Die Unabhängigen GewerkschafterInnen der ÖLI-UG fordern daher "ihren" GÖD-Vorsitzenden Neugebauer einmal mehr auf, die parteipolitischen Funktion des ÖVP-Bildungssprechers zurückzulegen und als Gewerkschafter für bisher vernachlässigte gemeinsame, von ALLEN LehrerInnen-Gewerkschaften getragene Lösungen in der Gesamtschulfrage zu arbeiten. Es braucht eine solidarische Gewerkschaftspolitik in der GÖD und auch im ÖGB, damit die Interessen aller LehrerInnengruppen im Reformprozess ebenso berücksichtigt werden, wie die der im herrschenden Bildungssystem benachteiligten und frustrierten Kinder und Jugendlichen.
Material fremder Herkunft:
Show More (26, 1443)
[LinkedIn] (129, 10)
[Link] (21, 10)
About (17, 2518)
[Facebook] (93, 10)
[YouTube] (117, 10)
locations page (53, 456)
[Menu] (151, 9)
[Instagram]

Die österreichische Schule braucht ein Optimum an Ressourcen und Bildungschancen. Ohne eine offene, ihre Mitglieder sachlich informierende und mobilisierende Gewerkschaft wird es nicht die notwendigen Veränderungen in der Budgetpolitik geben. Sich auf die Bildungsministerin verlassen oder den Goodwill von Gusenbauer und Molterer wird zu wenig sein. Gruppenegoismen helfen dem "divide et impera" des immer noch auf Einsparungen bedachten Dienstgebers und der neoliberalen Budgetpolitik, schaden der Schule und den LehrerInnen.

Reinhart Sellner, Wilfried Mayr, Gary Fuchsbauer, für die ÖLI-UG AHS/APS/BMHS.